═══ Extract to read

With the creation of the World Youth Days, the Pope gave his support to various forms of activity of the lay people in the life and mission of the Church, thus paving the way to the very meaningful initiatives, some years later, during the pontificate of Benedict XVI: the holding in September 2010 in Korea, of an important Congress for the lay Catholics of Asia; the meetings of African bishops who are ever more encouraging the lay people to hold positions of responsibility in the sectors of evangelisation, social activity and in the Church's educational sphere; the significant presence of lay Catholics in the continental Mission of Latin America.

Reviewing his pontificate, Benedict XVI makes a note of the generation changes on a world scale, and comes to the same conclusion as his predecessor, namely that "times have changed." Meanwhile a new generation has come, with new problems. The generation of the late sixties, with its own peculiarities, has come and gone. Even the following generation, more pragmatic, is ageing. Today, one must ask: "How can we cope with a world that threatens itself, and in which progress becomes a danger? Should we not start all over again from God?" (Light of the World). So Benedict XVI makes an appeal "that a new generation of Catholics may rise, people inwardly renewed who would commit themselves in politics without any inferiority complex" (an idea oft repeated by the Pope, namely in the Message for the 46th Social Week of Italian Catholics, Oct. 12, 2010). He goes on to call for a new generation of good intellectuals and scientists, attentive to the fact "that a scientific perspective that ignores the ethical and religious dimension of life becomes dangerously narrow, just as a religion would, if it were to refuse a legitimate contribution of science to our understanding of the world" (London, St. Mary's College, Sept. 17, 2010); the Pope calls for a "new generation of committed Christian laypeople capable of seeking, with competency and moral rigor, solutions of sustainable development" (Sept. 7, 2008).

══════
═══ Listing

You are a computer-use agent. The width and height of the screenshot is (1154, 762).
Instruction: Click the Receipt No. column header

══════
═══ Listing

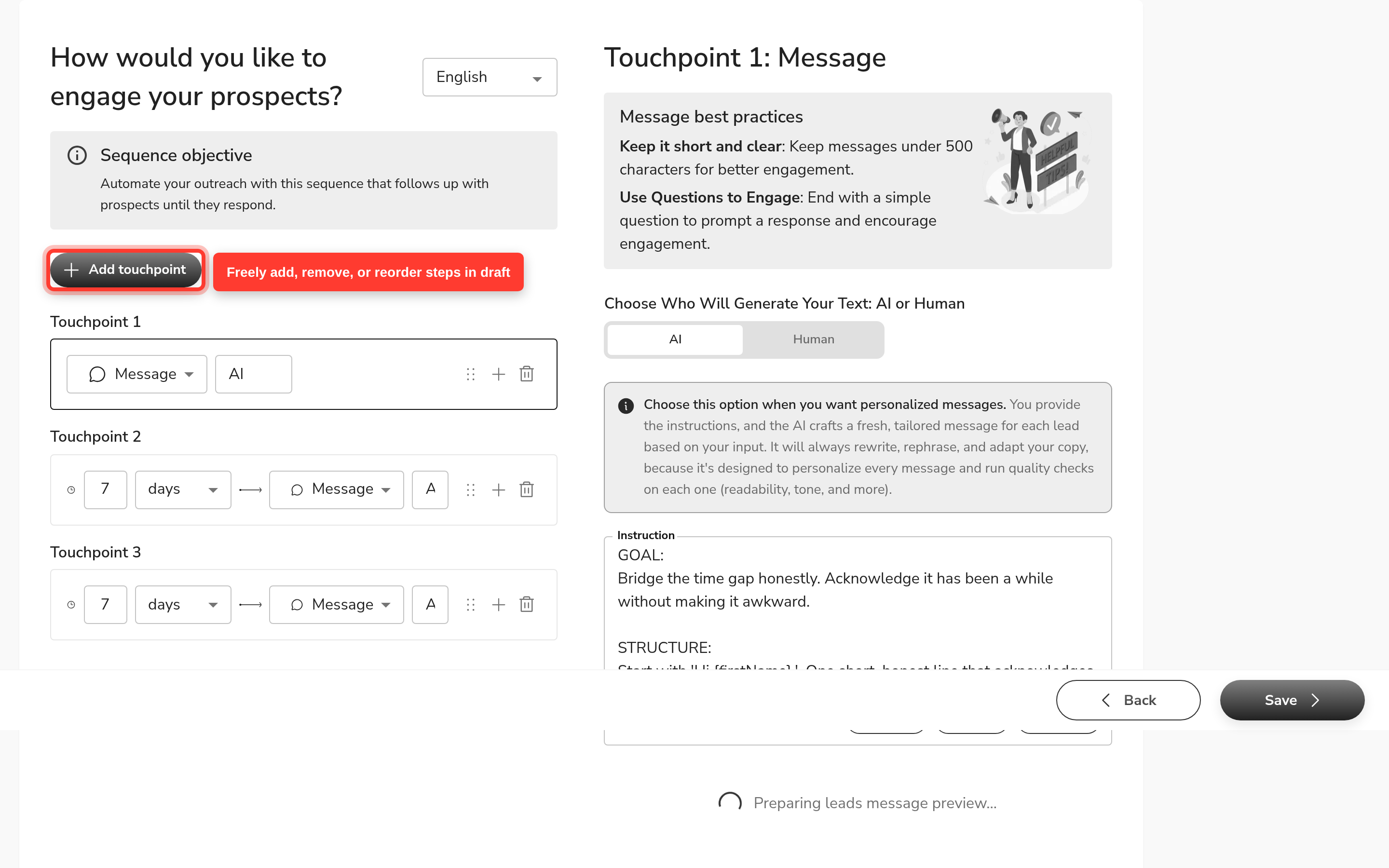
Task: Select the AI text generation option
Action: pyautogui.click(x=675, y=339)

══════

§ Given request:
Decide whether each statement agrees with the extract on lay Catholics above. Answer yes or no for each, quoting the deciding words of the extract. (a) A Congress for the lay Catholics of Asia was held in Korea in September 2010. (b) The extract describes the generation of the late sixties as more pragmatic. (c) The call for a "new generation of committed Christian laypeople" is dated Sept. 17, 2010.

§ Task solution:
(a) Yes: "the holding in September 2010 in Korea, of an important Congress for the lay Catholics of Asia"
(b) No: "Even the following generation, more pragmatic, is ageing."
(c) No: "capable of seeking, with competency and moral rigor, solutions of sustainable development" (Sept. 7, 2008)